Exercise prompt: Copy every record exactly as it appears in the data below.

Data records:
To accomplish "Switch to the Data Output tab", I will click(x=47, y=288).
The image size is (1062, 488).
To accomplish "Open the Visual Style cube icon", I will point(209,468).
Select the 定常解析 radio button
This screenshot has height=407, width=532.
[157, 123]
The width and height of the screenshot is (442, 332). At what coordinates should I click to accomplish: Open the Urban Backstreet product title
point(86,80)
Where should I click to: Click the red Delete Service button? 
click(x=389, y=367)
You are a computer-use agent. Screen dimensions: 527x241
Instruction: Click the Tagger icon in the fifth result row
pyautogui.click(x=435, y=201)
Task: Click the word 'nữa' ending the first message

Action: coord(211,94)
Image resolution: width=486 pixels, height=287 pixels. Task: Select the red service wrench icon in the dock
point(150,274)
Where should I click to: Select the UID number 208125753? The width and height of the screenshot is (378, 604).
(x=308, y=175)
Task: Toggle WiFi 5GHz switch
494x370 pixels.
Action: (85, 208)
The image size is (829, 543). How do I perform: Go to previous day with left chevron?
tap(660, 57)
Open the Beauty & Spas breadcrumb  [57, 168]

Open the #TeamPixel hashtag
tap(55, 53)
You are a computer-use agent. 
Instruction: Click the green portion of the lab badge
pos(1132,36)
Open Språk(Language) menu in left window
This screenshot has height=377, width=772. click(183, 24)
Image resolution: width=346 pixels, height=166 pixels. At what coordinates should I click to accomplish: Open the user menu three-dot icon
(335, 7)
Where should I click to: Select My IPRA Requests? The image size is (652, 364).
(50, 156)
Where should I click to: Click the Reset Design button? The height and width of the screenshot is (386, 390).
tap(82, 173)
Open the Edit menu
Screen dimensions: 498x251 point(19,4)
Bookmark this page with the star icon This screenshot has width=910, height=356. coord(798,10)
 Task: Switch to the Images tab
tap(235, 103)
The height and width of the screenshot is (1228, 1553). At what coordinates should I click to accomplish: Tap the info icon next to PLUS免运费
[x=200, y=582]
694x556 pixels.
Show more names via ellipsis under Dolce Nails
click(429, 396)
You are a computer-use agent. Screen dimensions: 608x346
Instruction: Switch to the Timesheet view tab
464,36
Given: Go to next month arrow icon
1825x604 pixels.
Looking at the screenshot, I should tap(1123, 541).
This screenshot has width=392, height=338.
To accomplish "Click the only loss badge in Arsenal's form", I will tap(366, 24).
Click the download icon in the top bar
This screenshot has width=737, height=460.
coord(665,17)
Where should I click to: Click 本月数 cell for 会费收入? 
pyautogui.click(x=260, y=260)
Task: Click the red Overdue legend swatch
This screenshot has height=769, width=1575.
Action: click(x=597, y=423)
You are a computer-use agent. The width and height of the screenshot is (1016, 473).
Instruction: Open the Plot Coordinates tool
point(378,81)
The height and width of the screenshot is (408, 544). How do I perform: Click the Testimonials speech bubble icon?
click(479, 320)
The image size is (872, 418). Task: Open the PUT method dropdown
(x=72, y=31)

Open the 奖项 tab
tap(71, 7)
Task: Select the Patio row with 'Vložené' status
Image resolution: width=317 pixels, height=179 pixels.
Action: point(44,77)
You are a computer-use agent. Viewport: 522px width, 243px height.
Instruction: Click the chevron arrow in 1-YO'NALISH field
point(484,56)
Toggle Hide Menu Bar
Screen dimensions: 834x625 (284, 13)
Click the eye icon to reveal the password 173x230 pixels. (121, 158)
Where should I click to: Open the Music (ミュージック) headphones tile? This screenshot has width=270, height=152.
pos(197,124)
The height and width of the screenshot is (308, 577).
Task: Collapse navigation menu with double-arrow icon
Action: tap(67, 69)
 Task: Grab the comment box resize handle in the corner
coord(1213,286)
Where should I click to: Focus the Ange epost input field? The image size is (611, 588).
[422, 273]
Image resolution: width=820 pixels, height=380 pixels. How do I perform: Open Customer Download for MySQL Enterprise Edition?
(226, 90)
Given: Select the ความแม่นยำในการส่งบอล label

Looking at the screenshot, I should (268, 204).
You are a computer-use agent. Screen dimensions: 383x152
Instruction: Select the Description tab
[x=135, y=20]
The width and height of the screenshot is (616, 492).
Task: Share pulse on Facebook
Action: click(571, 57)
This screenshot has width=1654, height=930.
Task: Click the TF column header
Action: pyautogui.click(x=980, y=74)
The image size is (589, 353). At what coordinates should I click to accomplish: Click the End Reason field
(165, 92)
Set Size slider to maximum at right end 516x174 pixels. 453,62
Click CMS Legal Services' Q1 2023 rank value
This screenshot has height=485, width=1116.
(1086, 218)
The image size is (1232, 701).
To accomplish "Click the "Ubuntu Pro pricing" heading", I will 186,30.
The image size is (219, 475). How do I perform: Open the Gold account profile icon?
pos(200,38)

Exercise response:
To accomplish "Switch to the Data Output tab", I will click(x=47, y=288).
The image size is (1062, 488).
To accomplish "Open the Visual Style cube icon", I will point(209,468).
Select the 定常解析 radio button
This screenshot has height=407, width=532.
[157, 123]
The width and height of the screenshot is (442, 332). At what coordinates should I click to accomplish: Open the Urban Backstreet product title
point(86,80)
Where should I click to: Click the red Delete Service button? 
click(x=389, y=367)
You are a computer-use agent. Screen dimensions: 527x241
Instruction: Click the Tagger icon in the fifth result row
pyautogui.click(x=435, y=201)
Task: Click the word 'nữa' ending the first message

Action: coord(211,94)
Image resolution: width=486 pixels, height=287 pixels. Task: Select the red service wrench icon in the dock
point(150,274)
Where should I click to: Select the UID number 208125753? The width and height of the screenshot is (378, 604).
(x=308, y=175)
Task: Toggle WiFi 5GHz switch
494x370 pixels.
Action: (85, 208)
The image size is (829, 543). How do I perform: Go to previous day with left chevron?
tap(660, 57)
Open the Beauty & Spas breadcrumb  [57, 168]

Open the #TeamPixel hashtag
tap(55, 53)
You are a computer-use agent. 
Instruction: Click the green portion of the lab badge
pos(1132,36)
Open Språk(Language) menu in left window
This screenshot has height=377, width=772. click(183, 24)
Image resolution: width=346 pixels, height=166 pixels. At what coordinates should I click to accomplish: Open the user menu three-dot icon
(335, 7)
Where should I click to: Select My IPRA Requests? The image size is (652, 364).
(50, 156)
Where should I click to: Click the Reset Design button? The height and width of the screenshot is (386, 390).
tap(82, 173)
Open the Edit menu
Screen dimensions: 498x251 point(19,4)
Bookmark this page with the star icon This screenshot has width=910, height=356. coord(798,10)
 Task: Switch to the Images tab
tap(235, 103)
The height and width of the screenshot is (1228, 1553). At what coordinates should I click to accomplish: Tap the info icon next to PLUS免运费
[x=200, y=582]
694x556 pixels.
Show more names via ellipsis under Dolce Nails
click(429, 396)
You are a computer-use agent. Screen dimensions: 608x346
Instruction: Switch to the Timesheet view tab
464,36
Given: Go to next month arrow icon
1825x604 pixels.
Looking at the screenshot, I should tap(1123, 541).
This screenshot has width=392, height=338.
To accomplish "Click the only loss badge in Arsenal's form", I will tap(366, 24).
Click the download icon in the top bar
This screenshot has width=737, height=460.
coord(665,17)
Where should I click to: Click 本月数 cell for 会费收入? 
pyautogui.click(x=260, y=260)
Task: Click the red Overdue legend swatch
This screenshot has height=769, width=1575.
Action: click(x=597, y=423)
You are a computer-use agent. The width and height of the screenshot is (1016, 473).
Instruction: Open the Plot Coordinates tool
point(378,81)
The height and width of the screenshot is (408, 544). How do I perform: Click the Testimonials speech bubble icon?
click(479, 320)
The image size is (872, 418). Task: Open the PUT method dropdown
(x=72, y=31)

Open the 奖项 tab
tap(71, 7)
Task: Select the Patio row with 'Vložené' status
Image resolution: width=317 pixels, height=179 pixels.
Action: point(44,77)
You are a computer-use agent. Viewport: 522px width, 243px height.
Instruction: Click the chevron arrow in 1-YO'NALISH field
point(484,56)
Toggle Hide Menu Bar
Screen dimensions: 834x625 (284, 13)
Click the eye icon to reveal the password 173x230 pixels. (121, 158)
Where should I click to: Open the Music (ミュージック) headphones tile? This screenshot has width=270, height=152.
pos(197,124)
The height and width of the screenshot is (308, 577).
Task: Collapse navigation menu with double-arrow icon
Action: tap(67, 69)
 Task: Grab the comment box resize handle in the corner
coord(1213,286)
Where should I click to: Focus the Ange epost input field? The image size is (611, 588).
[422, 273]
Image resolution: width=820 pixels, height=380 pixels. How do I perform: Open Customer Download for MySQL Enterprise Edition?
(226, 90)
Given: Select the ความแม่นยำในการส่งบอล label

Looking at the screenshot, I should (268, 204).
You are a computer-use agent. Screen dimensions: 383x152
Instruction: Select the Description tab
[x=135, y=20]
The width and height of the screenshot is (616, 492).
Task: Share pulse on Facebook
Action: click(571, 57)
This screenshot has width=1654, height=930.
Task: Click the TF column header
Action: pyautogui.click(x=980, y=74)
The image size is (589, 353). At what coordinates should I click to accomplish: Click the End Reason field
(165, 92)
Set Size slider to maximum at right end 516x174 pixels. 453,62
Click CMS Legal Services' Q1 2023 rank value
This screenshot has height=485, width=1116.
(1086, 218)
The image size is (1232, 701).
To accomplish "Click the "Ubuntu Pro pricing" heading", I will 186,30.
The image size is (219, 475). How do I perform: Open the Gold account profile icon?
pos(200,38)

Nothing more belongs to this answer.